* _Arbeitsaufträge_
#1 In welchem Jahr beschloss die Bremische Bürgerschaft laut dem Artikel über die Polizeikosten bei Hochrisikospielen die Gebührenordnung?
#2 Erläutere anhand des Artikels über die Polizeikosten bei Hochrisikospielen, warum Werder auf die Solidarität der anderen Profiklubs hofft.
#3 Führe den Artikel über die Polizeikosten bei Hochrisikospielen nach seinem letzten Satz weiter.

Nach jahrelangem Rechtsstreit hat das Bundesverfassungsgericht die Bremer Gebührenordnung für zulässig erklärt. Werder hofft aufgrund der finanziellen Folgen auf die Solidarität der anderen 35 Profiklubs. Innensenator Mäurer rechnet damit, dass weitere Bundesländer nachziehen. Scharfe Kritik kommt von einer Fanorganisation.
Polizeikosten bei Hochrisikospielen
Die DFL wird nicht weiter gegen die Bremer Gebührenordnung vorgehen, wonach Werder seit zehn Jahren die polizeilichen Mehrkosten bei Hochrisikospielen in Rechnung gestellt werden. „Mit diesem Urteil ist der Rechtsstreit über den Gebührenbescheid von 2015 beendet. Immerhin hat das Bundesverfassungsgericht heute gesagt, dass es ein Gemeinwohlinteresse an der Ausrichtung von Spielen der Bundesliga gibt“, betonte Bernd Hoefer aus Kiel, der Rechtsanwalt des Ligaverbands. Welche Schlussfolgerungen die DFL aus dem Urteil zieht, ist noch offen.
Als Sieger aus dem jahrelang währenden Rechtsstreit geht Bremens Innensenator Ulrich Mäurer hervor, auf dessen Initiative die Bürgerschaft der Hansestadt 2014 eine entsprechende Gebührenordnung beschlossen hatte. Die Regelung ist rechtmäßig, einige Bundesländer überlegen nachzuziehen. Eine von Mäurer favorisierte Fondslösung, mit der alle Klubs beteiligt würden, wird bisher von den anderen 35 Vereinen abgelehnt.

* _Einträge_

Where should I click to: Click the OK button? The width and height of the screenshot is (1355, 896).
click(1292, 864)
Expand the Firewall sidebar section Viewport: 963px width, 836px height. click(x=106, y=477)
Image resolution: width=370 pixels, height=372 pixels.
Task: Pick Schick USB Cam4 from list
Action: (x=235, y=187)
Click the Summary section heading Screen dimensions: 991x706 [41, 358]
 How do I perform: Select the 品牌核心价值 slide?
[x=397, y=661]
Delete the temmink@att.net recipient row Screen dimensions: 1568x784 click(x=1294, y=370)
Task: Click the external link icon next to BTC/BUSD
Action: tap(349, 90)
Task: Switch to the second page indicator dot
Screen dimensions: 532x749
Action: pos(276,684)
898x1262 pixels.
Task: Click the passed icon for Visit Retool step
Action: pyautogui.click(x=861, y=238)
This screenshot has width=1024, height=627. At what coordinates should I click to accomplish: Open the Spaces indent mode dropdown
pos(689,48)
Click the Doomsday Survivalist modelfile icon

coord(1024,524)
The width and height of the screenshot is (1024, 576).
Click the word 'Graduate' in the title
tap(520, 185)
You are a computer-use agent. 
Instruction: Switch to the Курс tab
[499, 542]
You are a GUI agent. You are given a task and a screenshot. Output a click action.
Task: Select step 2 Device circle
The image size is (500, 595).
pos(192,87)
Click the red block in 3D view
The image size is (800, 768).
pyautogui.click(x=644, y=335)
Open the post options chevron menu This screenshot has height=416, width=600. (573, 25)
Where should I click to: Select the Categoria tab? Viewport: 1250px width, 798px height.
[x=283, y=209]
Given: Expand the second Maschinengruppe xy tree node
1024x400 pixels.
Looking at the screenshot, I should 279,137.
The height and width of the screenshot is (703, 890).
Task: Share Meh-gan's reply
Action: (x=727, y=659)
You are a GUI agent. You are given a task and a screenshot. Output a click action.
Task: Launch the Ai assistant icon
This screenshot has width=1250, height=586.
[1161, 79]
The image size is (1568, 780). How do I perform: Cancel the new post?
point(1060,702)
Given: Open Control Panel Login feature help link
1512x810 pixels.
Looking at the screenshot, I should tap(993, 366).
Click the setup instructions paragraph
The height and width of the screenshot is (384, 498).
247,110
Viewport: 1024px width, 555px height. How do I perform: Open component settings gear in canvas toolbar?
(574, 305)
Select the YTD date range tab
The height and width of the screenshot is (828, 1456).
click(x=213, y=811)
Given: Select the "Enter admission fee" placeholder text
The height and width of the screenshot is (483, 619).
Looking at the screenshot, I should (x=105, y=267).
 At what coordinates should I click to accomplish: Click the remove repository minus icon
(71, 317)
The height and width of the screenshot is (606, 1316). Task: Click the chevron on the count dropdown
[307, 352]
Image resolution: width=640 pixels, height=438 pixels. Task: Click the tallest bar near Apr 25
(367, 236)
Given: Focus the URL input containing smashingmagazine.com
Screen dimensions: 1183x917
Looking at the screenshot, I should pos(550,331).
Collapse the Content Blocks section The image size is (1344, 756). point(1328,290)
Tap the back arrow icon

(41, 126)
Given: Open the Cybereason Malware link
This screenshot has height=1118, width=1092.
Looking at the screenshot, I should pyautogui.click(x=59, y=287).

* _Lösungen_
#1 2014

#2 Werder hofft wegen der finanziellen Folgen auf die Solidarität der anderen 35 Profiklubs. Das Bundesverfassungsgericht hat die Bremer Gebührenordnung für zulässig erklärt, nach der dem Verein die polizeilichen Mehrkosten bei Hochrisikospielen in Rechnung gestellt werden.

#3
„Ich glaube, dass der Druck inzwischen gewachsen ist, aber man kann sich natürlich weiterhin verweigern. Ob das gut ist, ist eine andere Frage jedenfalls. Wenn die DFL sich nicht bewegt, wird genau das kommen, was ich erwarte, dass einzelne Bundesländer Gebührenordnungen erlassen, und dann muss man so oder so zahlen“, erklärte Mäurer.
Brauer: „Die DFL hat mindestens eine Co-Veranstalterrolle“
Die bisherigen Rechnungen über rund zwei Millionen Euro hat die DFL an Werder weitergereicht. Die anderen 35 Vereine hatten bereits vor einiger Zeit beschlossen, sich nicht an den Kosten zu beteiligen. „Meine Erwartungshaltung ist, dass wir Diskussionen führen, damit Werder die Zeche nicht allein zahlen muss. Dabei ist festzuhalten, dass die DFL mindestens eine Co-Veranstalterrolle hat und auch die Anhänger eines Gastvereins dazu beitragen, dass ein Spiel ein Hochrisikospiel wird“, sagte Tarek Brauer, Werders Geschäftsführer Organisation und Personal. In seinen Leitsätzen fordert das Gericht alle Beteiligten auch dazu auf, die „Zusatzbelastung fair zwischen den jeweils Betroffenen zu verteilen“.
Die nächste Gelegenheit, darüber unter den 36 Vereinen zu diskutieren, wäre die außerordentliche DFL-Mitgliederversammlung am Donnerstag in Frankfurt, die bisher aber nur monothematisch ausgerichtet ist auf die Frage, wie die TV-Gelder ab der Saison 2025/26 verteilt werden sollen.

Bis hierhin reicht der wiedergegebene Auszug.